> [EXERCISE PASSAGE]:
☆ ☆ ☆ ☆ ☆
The bug was found by CERT/CC analyst Will Dormann, and was published late last week, here.
Dormann was researching why Microsoft's equation editor opened Excel to remote code execution (fixed in last week's patch Tuesday list) when he discovered the ASLR slip-up.
Here's the summary of the bug:
Microsoft Windows 8 introduced a change in how system-wide mandatory ASLR is implemented. This change requires system-wide bottom-up ASLR to be enabled for mandatory ASLR to receive entropy. Tools that enable system-wide ASLR without also setting bottom-up ASLR will fail to properly randomise executables that do not opt in to ASLR.
It's important to note that while bad, the bug only affects a subset of applications:
- Applications forced to used ASLR, via a mandatory system-wide policy, are affected;
- Applications that opt into ASLR aren't affected;
- Applications that never used ASLR aren't affected either way, of course.
☆ ☆ ☆ ☆ ☆
> [DATA EXTRACT]:
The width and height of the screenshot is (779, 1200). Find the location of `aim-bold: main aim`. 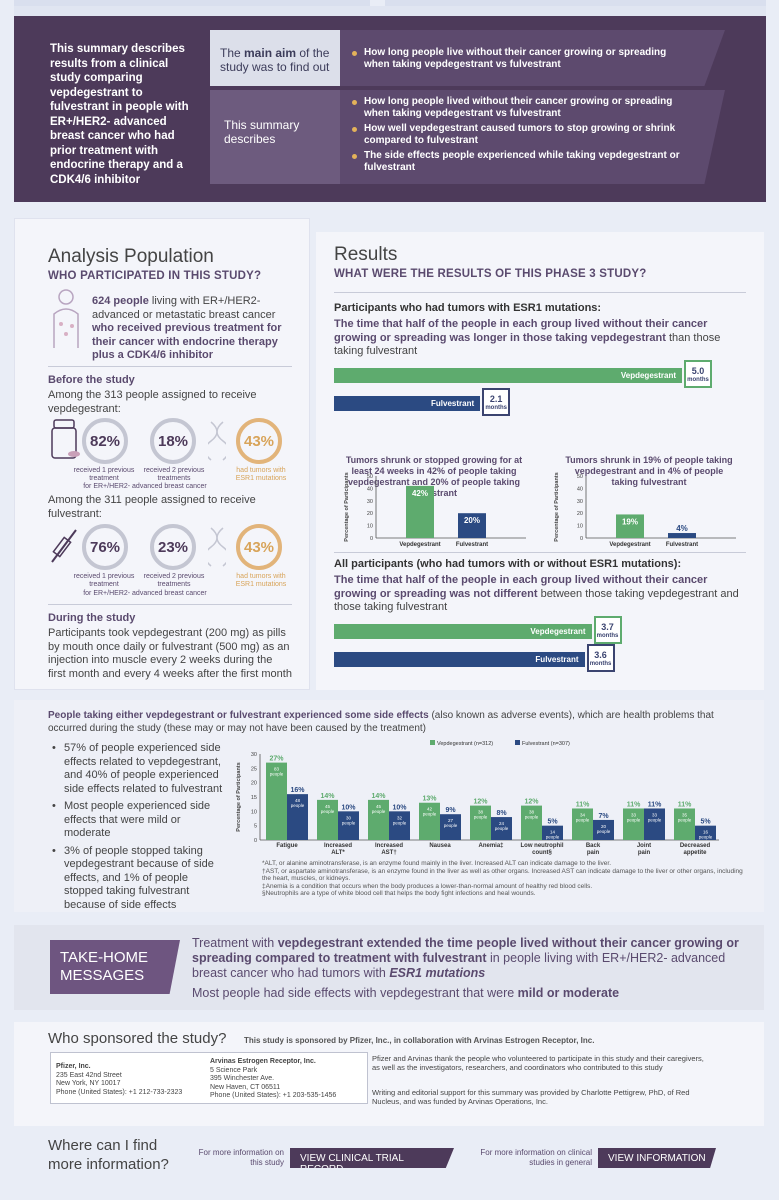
☆ ☆ ☆ ☆ ☆
> [TASK SET]:
1. Translate this sentence from the ASLR bug text into Spanish: "This change requires system-wide bottom-up ASLR to be enabled for mandatory ASLR to receive entropy."
2. Answer these questions from the ASLR bug text.
(a) Who found the bug?
(b) Which version of Windows introduced the change in how system-wide mandatory ASLR is implemented?
(c) Are applications that opt into ASLR affected by the bug?
3. Repeat the ASLR bug text from "Here's the summary" to "way, of course.", word for word.

> [ANSWERS TO THIS EXERCISE]:
1. Este cambio requiere que el ASLR ascendente (bottom-up) de todo el sistema esté habilitado para que el ASLR obligatorio reciba entropía.

2.
(a) CERT/CC analyst Will Dormann.
(b) Microsoft Windows 8.
(c) No, they aren't affected.

3.
Here's the summary of the bug:
Microsoft Windows 8 introduced a change in how system-wide mandatory ASLR is implemented. This change requires system-wide bottom-up ASLR to be enabled for mandatory ASLR to receive entropy. Tools that enable system-wide ASLR without also setting bottom-up ASLR will fail to properly randomise executables that do not opt in to ASLR.
It's important to note that while bad, the bug only affects a subset of applications:
- Applications forced to used ASLR, via a mandatory system-wide policy, are affected;
- Applications that opt into ASLR aren't affected;
- Applications that never used ASLR aren't affected either way, of course.